Yahoo BOSS Might Be Bigger Than Bing

One of the least appreciated, but smartest, moves Yahoo has made in the past year is to launch Yahoo BOSS, its open search APIs which lets developers create their own custom search engine using Yahoo’s algorithms. We use it to power search across the TechCrunch network. And we are not alone. It has become immensely popular.

By last May, Yahoo BOSS was serving up 30 million search queries a day. You can see the rapid growth in search volume in the chart above, which comes from a Technology Review profile of Vik Singh, the 24-year-old engineer who was one of the main champions behind Yahoo BOSS. (He is one of Technology Review’s 2009 Innovators Under 35)

At 30 million queries a day, that comes out to about 900 million queries a month, which would make Yahoo BOSS the fourth largest search engine in the U.S. with about a 6 percent share. That is just below the 9 percent share (and 1.2 billion queries a month) comScore estimates for Bing.

But that is based on data from April. The chart is missing the last three months because Yahoo won’t update the numbers (I asked). Depending on the growth rate of Yahoo BOSS search queries since then, BOSS should now either be at par with Bing or even slightly larger. Between February, 2009 and April, 2009, search queries grew 50 percent (from 20 million a day to 30 million). Here are three different growth scenarios for the period May through July and the corresponding search volume numbers they would imply:

    Growth Scenarios
  1. 50 percent growth = 45 million queries a day = 1.35 billion queries a month
  2. 40 percent growth = 42 million queries a day = 1.26 billion queries a month
  3. 30 percent growth = 39 million queries a day = 1.17 billion queries a month

Remember, Bing was at an estimated 1.21 billion queries a month for the month of July. So BOSS might very well be as big as Bing. In fact, a couple months before the Bing-Yahoo deal, I kept hearing from people connected to Yahoo that BOSS on its own was bigger than Microsoft search. Now Microsoft owns BOSS as part of its deal to take over Yahoo’s search operations.

On the day the deal was announced, Microsoft SVP Yusuf Mehdi told me that he wants to keep BOSS alive because “there is a lot of goodness there.” I’ll say. It adds about another six points to Bing’s overall search volume market share. (Click the market share table below to enlarge).

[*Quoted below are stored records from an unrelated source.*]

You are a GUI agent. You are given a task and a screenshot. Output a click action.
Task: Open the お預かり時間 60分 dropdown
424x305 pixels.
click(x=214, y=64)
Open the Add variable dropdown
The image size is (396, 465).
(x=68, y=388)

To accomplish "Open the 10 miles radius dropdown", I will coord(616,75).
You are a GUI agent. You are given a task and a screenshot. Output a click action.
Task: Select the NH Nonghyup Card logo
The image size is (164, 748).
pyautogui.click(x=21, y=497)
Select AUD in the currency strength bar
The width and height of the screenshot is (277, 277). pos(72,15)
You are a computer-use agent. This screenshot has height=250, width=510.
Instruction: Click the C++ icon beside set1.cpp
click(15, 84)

Update: After some reflection (and sleep), I think it is less likely that BOSS is bigger than Bing. First, as has been noted in comments, the comScore numbers are only for the U.S., while the BOSS numbers are worldwide. So best case scenario (assuming the U.S. accounts for only half of Bing searches, which is the industry norm), BOSS is really only half the size of Bing proper. That is still quite significant.

But there is something else to consider as well. Bing also has an API, which back in March served 3 billion queries. Microsoft tells me that number has increased by more than 50 percent, so Bing’s own unmetered APIs are responsible for many more searches than BOSS, and are also not counted in the comScore data. All of this underlines the larger point here, which is that opening up search to outside developers is a powerful way to gain search query share.